Now I am using MATLAB, and found one of its function named
crossvalind, which provides lots of methods for cross validation, including some that I wasn't able to find on this site.
[TRAIN,TEST] = crossvalind('LeaveMOut',N,M), where M is an integer, returns logical index vectors for cross-validation of N observations by randomly selecting M of the observations to hold out for the evaluation set. M defaults to 1 when omitted. Using LeaveMOut cross-validation within a loop does not guarantee disjointed evaluation sets. Use K-fold instead.
It seems that this kind of cross-validation can be used in a loop, but it cannot guarantee disjointed evaluation. I think that this kind of cross-validation has the advantage that its partition could be updated in every loop, rather than being fixed before the loop as in k-fold cross-validation. This means that more 'dynamics' could be tested by this kind of cross validation.
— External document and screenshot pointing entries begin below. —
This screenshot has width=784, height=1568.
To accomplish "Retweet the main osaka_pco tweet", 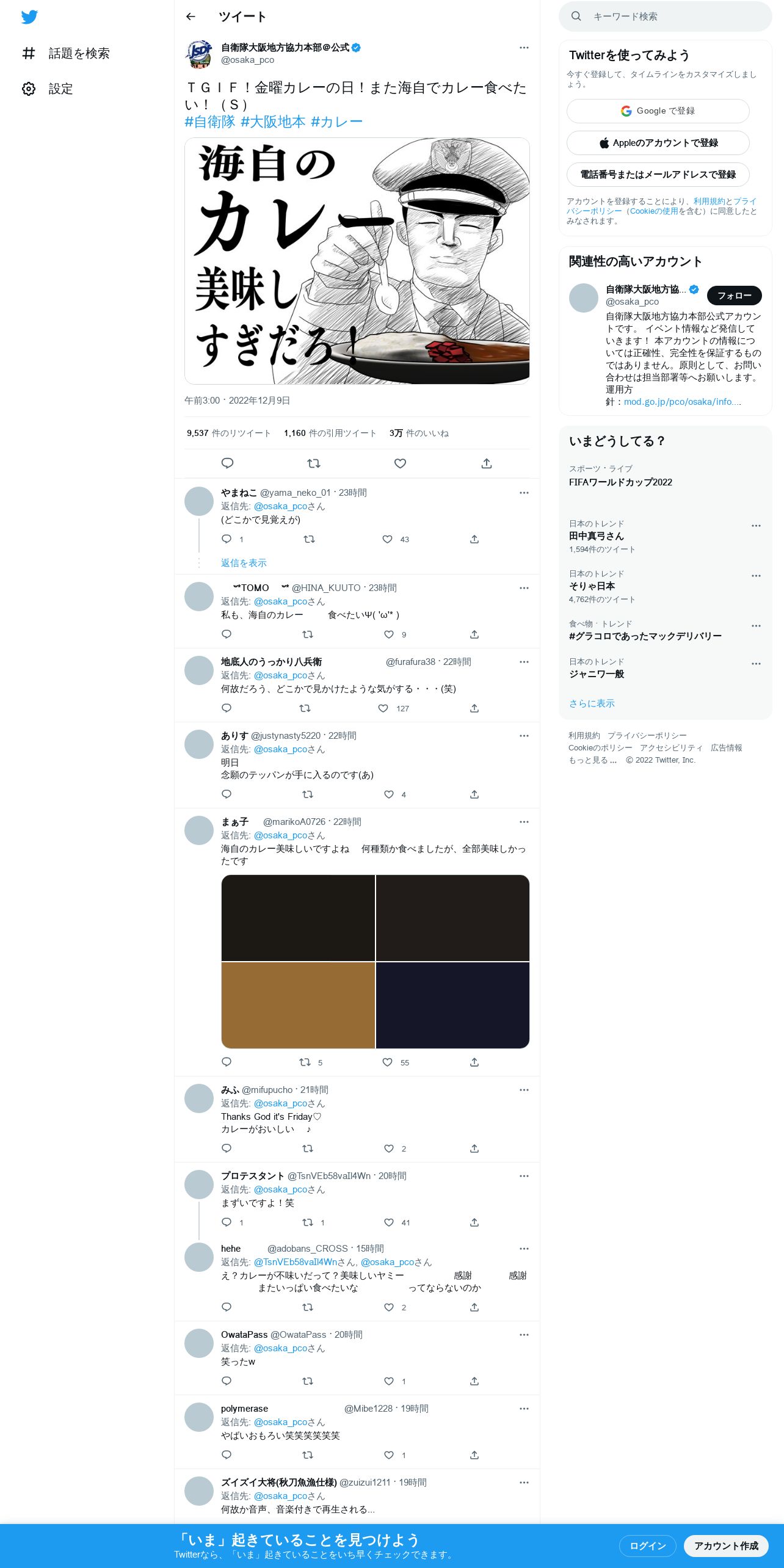I will [x=314, y=463].
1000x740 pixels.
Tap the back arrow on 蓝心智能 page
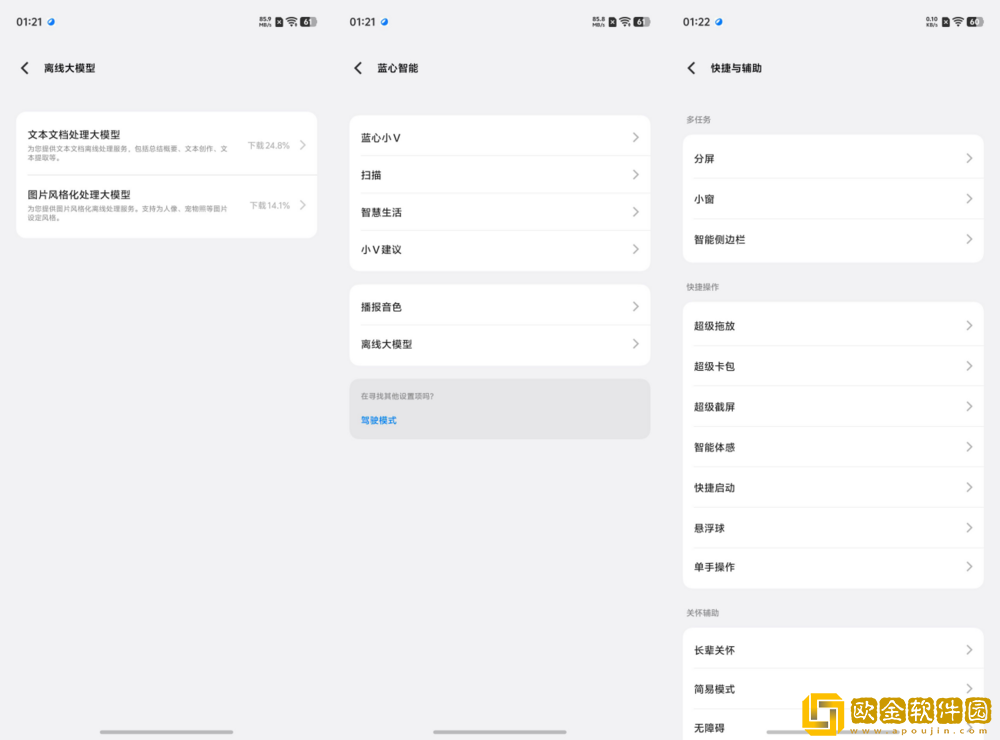pos(358,68)
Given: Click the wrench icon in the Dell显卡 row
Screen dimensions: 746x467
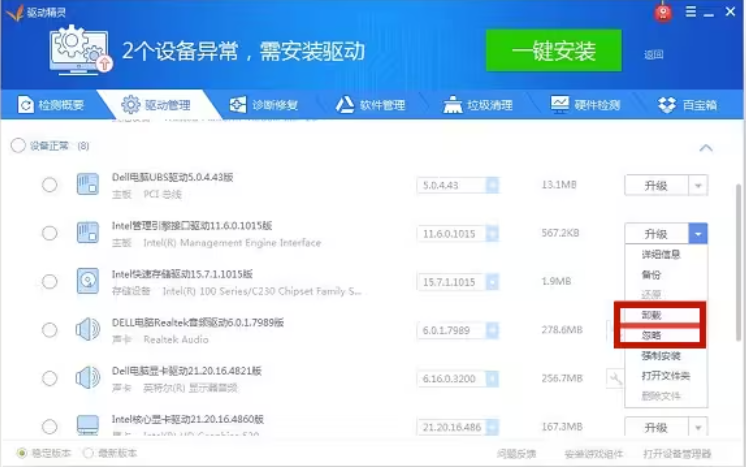Looking at the screenshot, I should coord(615,378).
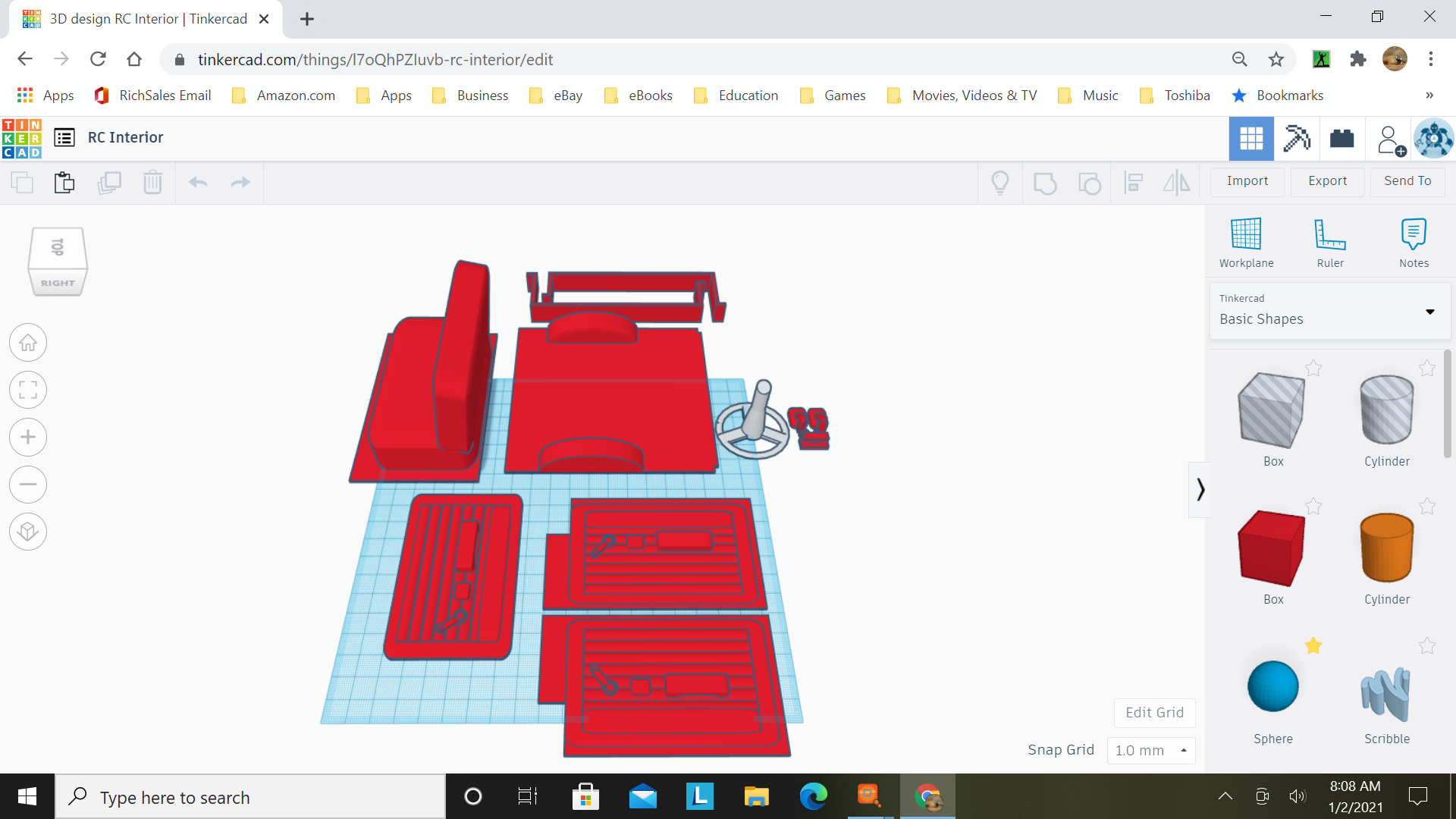
Task: Collapse the shapes panel with the chevron
Action: coord(1200,489)
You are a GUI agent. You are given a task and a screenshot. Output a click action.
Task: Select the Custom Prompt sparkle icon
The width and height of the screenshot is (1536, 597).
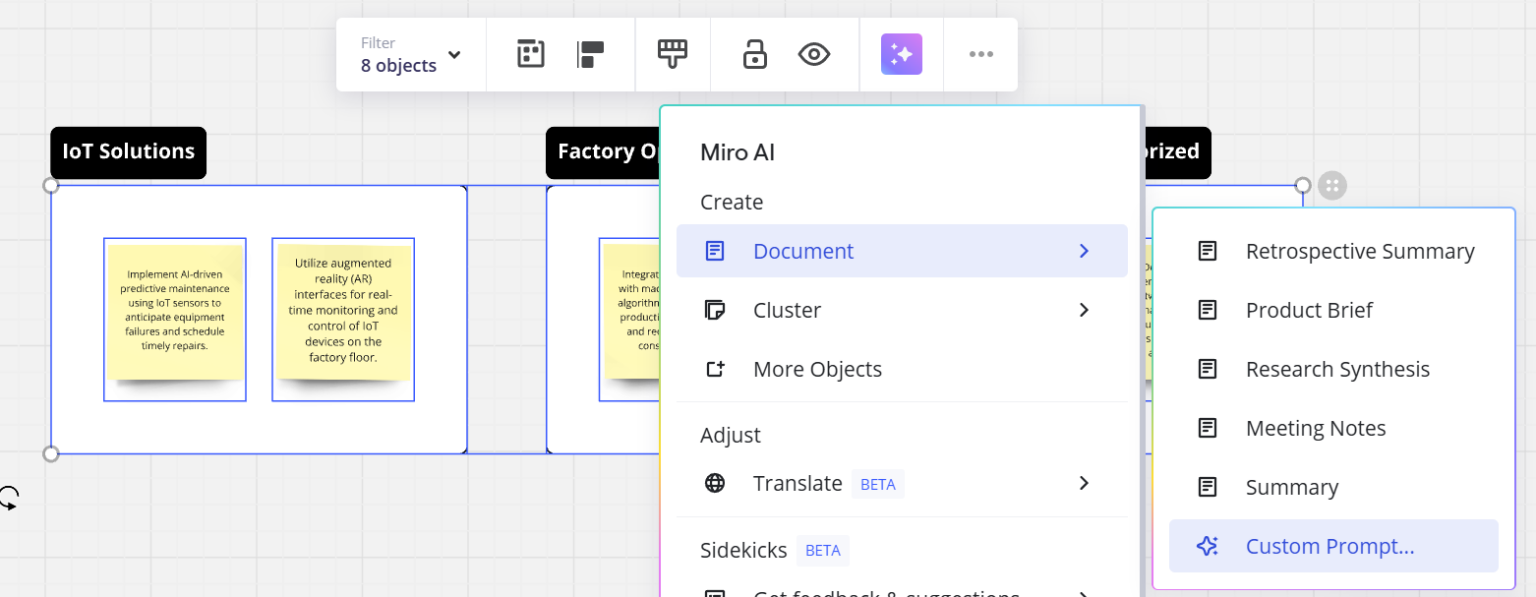click(x=1207, y=546)
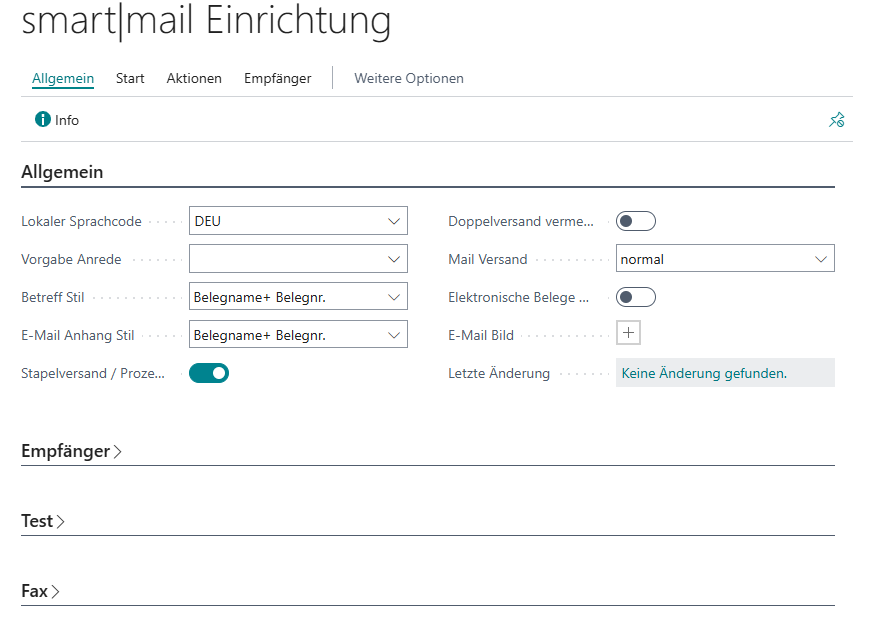Open the Aktionen tab
This screenshot has width=875, height=630.
click(194, 78)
But I am not sure about this leave-m-out cross-validation: Could anyone states the difference between leave-m-out cross validation and k-fold validation, what are their advantages or disadvantages, and when should we choose one rather than the other?
In k-fold cross-validation, from the set of loops one sample can be in the test set for only one time, but in leave-M-out cross-validation one sample could appear in more than one test sets.
Some new issues inspired by @a.desantos. What m and n should I consider? Considering (by convention) that 10-fold cross-validation is nice, I should choose m as 4 when n would be 40; the combination of C(40,4) is 91,390. Should I generate all 91,390 different combinations, then run 91,390 tests, and average the performance of the specific learning algorithm?
you mean the train-test routine will be runned for 10 times since each time the data is split into ten disjoint parts in a 10 fold cross validation, this will generate one average test error E1, and this error is not reliable, then i need to run this 10-loop-test-routine for about 5-10 times and average all E1s to get another test error named E2, this E2 stands for the ultimate average error, and is more reliable than E1, right?